Next we’ll look at the interplay between FRL, ELL and missingness

  mosaicMiss(
    Test_Data_WIDE[[m]][,
      c("FREE_REDUCED_LUNCH_STATUS.2019",
        "ELL_STATUS.2019",
        "SCALE_SCORE.2021")],
    highlight = 3, plotvars = 1:2, miss.labels = FALSE)

Here we see that FRL and ELL students are more likely to be missing in 2021. This is very much the case for students who are both FRL and ELL. Too much so? We may need to change the ampute.var.weights to downweight particular variables.

Now we’ll look at missingness related to prior scale scores.
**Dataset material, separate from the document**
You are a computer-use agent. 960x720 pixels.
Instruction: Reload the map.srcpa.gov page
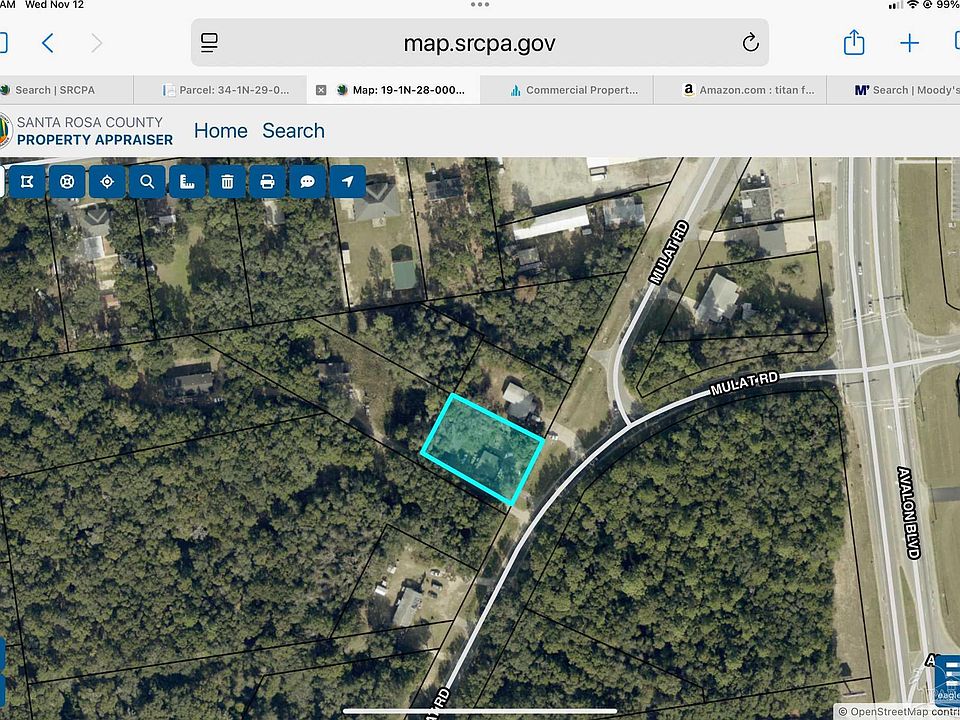tap(750, 43)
First lets look at what we started with in the SGPdata::sgpData_LONG_COVID. We will widen it similar to the way we widened the amputed data above.

  sgpData_WIDE_COVID <- data.table::dcast(
    data_to_ampute[YEAR %in% c("2019", "2021") & VALID_CASE == "VALID_CASE"],
      ID + CONTENT_AREA ~ YEAR, sep=".", drop=FALSE, value.var=c("GRADE", "SCALE_SCORE"))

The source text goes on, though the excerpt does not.